The drug Suramin was first developed in 1916 by two German scientists as a means of treating African sleeping sickness, which is a potentially fatal disease that is characterized by humans generally feeling tired and sleeping during the daytime, while remaining awake at night. The drug is still produced and sold by pharmaceutical giant Bayer under the name Germanin; however, it hadn’t been used or tested for any additional illnesses or diseases until very recently.
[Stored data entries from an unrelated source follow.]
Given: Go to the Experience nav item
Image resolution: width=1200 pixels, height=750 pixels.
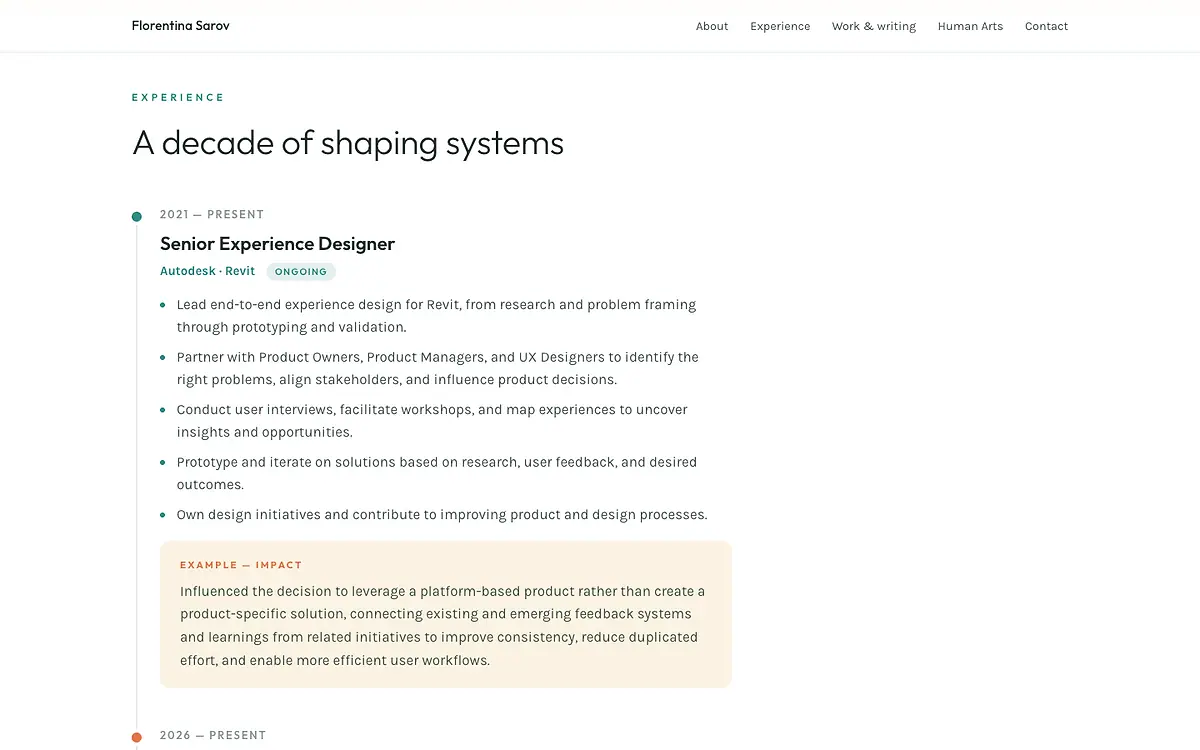Looking at the screenshot, I should tap(780, 26).
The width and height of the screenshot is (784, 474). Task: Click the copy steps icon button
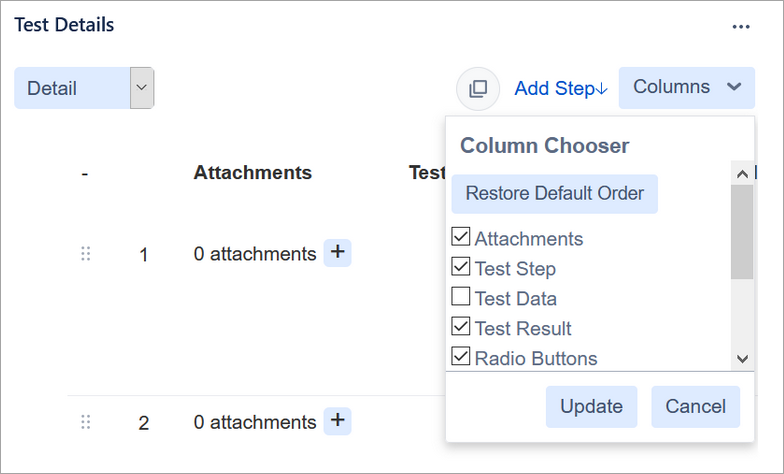478,88
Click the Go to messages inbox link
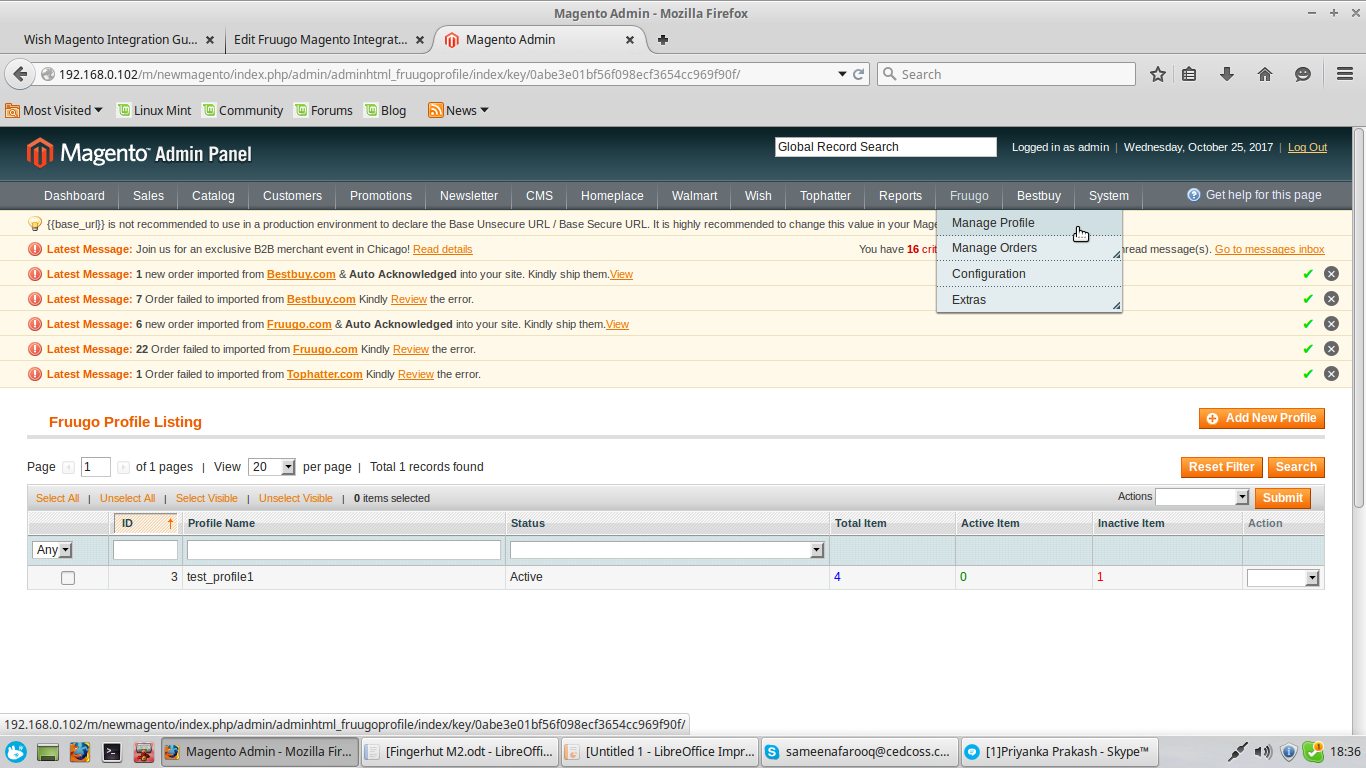 click(1269, 249)
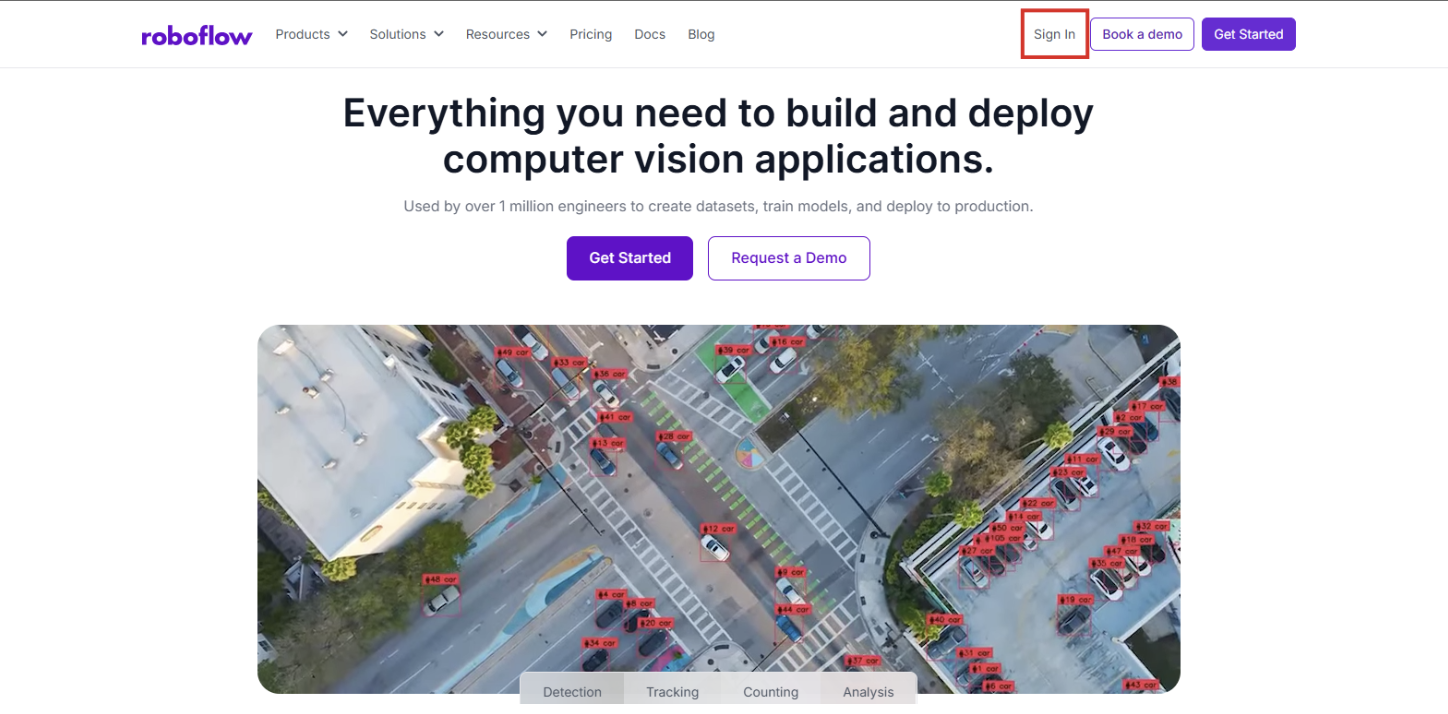This screenshot has width=1448, height=714.
Task: Click the roboflow logo
Action: [197, 36]
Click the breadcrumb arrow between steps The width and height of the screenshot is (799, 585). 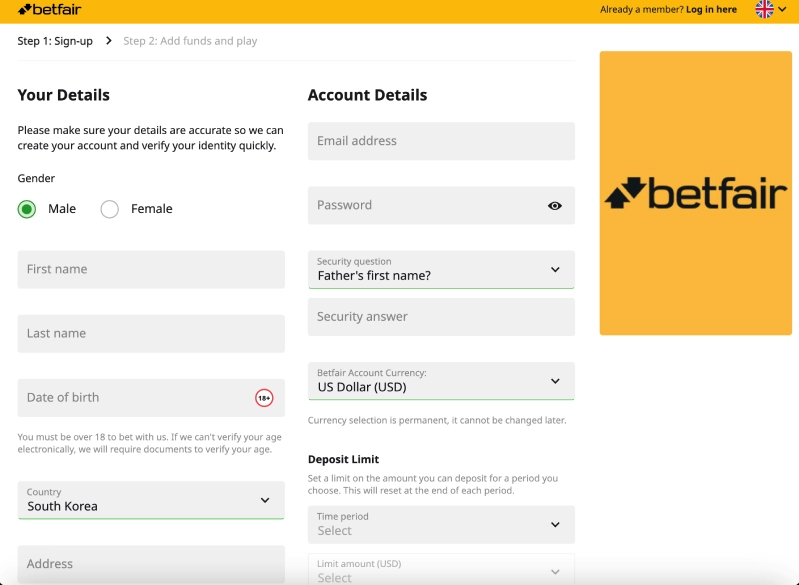[x=109, y=41]
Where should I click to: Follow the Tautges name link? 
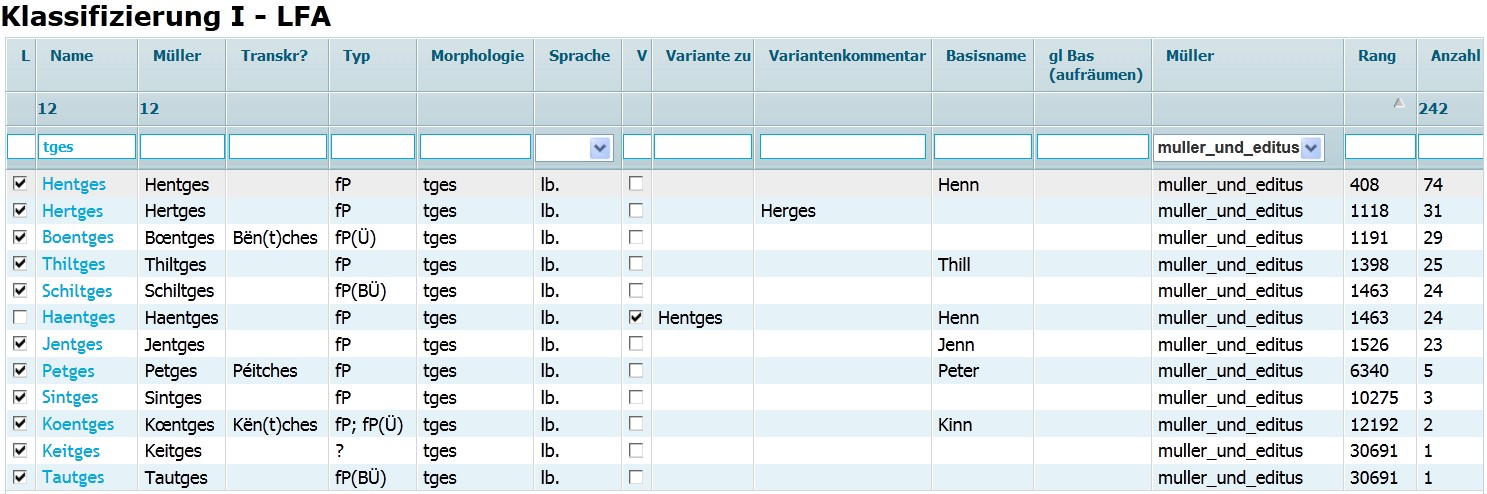[73, 477]
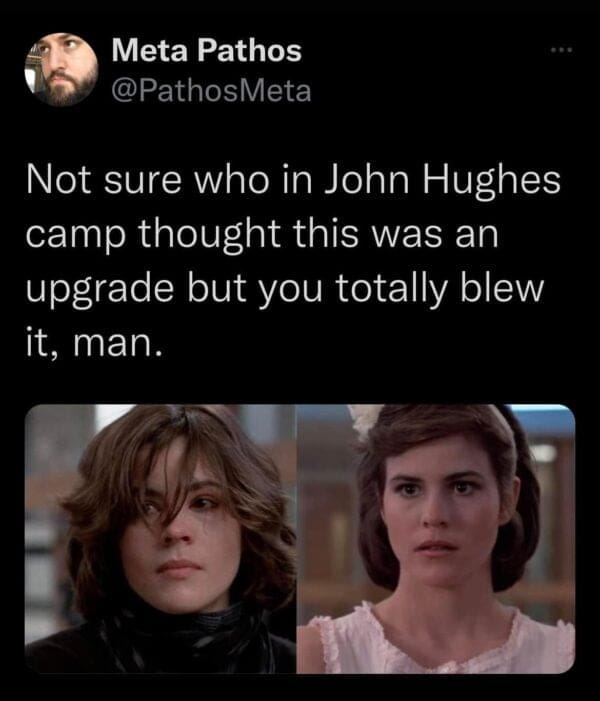This screenshot has height=701, width=600.
Task: Open the @PathosMeta handle link
Action: click(211, 91)

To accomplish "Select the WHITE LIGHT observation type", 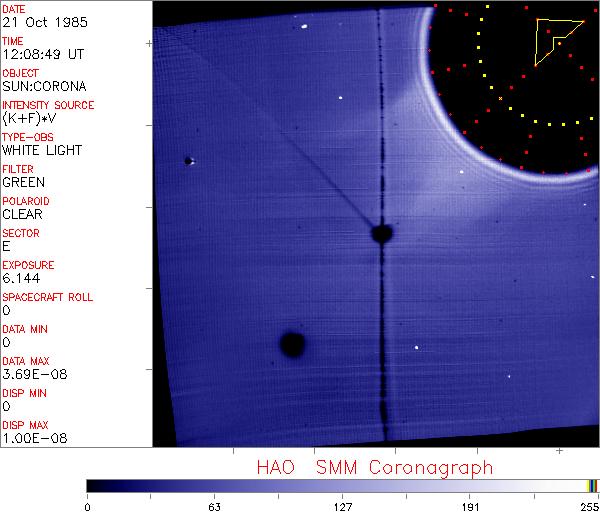I will 42,150.
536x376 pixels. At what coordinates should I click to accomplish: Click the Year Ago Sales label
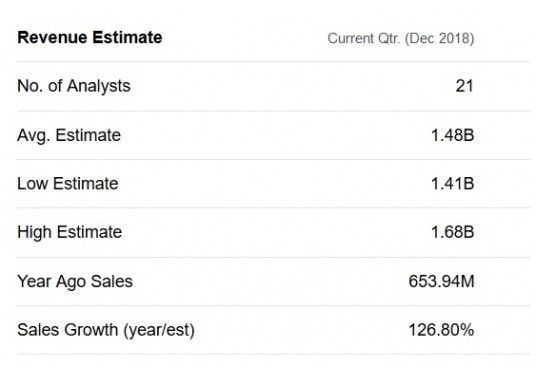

In a study conducted by researchers from the University of California-San Diego’s School of Medicine, it was determined that Suramin, which is also known as an antipurinergic therapy mediator, was successful in reversing and restoring autism symptoms in the brains of mice.According to the UC San Diego Health System:
“Our (cell danger) theory suggests that autism happens because cells get stuck in a defensive metabolic mode and fail to talk to each other normally, which can interfere with brain development and function,” said Robert Naviaux, MD, PhD, professor of medicine and co-director of the Mitochondrial and Metabolic Disease Center at UC San Diego. “We used a class of drugs that has been around for almost a century to treat other diseases to block the ‘danger’ signal in a mouse model, allowing cells to return to normal metabolism and restore cell communication.”
“Of course, correcting abnormalities in a mouse is a long way from a cure for humans,” said Naviaux, “but we are encouraged enough to test this approach in a small clinical trial of children with autism spectrum disorder in the coming year. This trial is still in the early stages of development. We think this approach – called antipurinergic therapy or APT – offers a fresh and exciting new path that could lead to development of a new class of drugs to treat autism.”
In all, Suramin restored 17 abnormalities in the mice brains, as the drug helped fix the cell-to-cell signaling, motor coordination and social behavior, among others.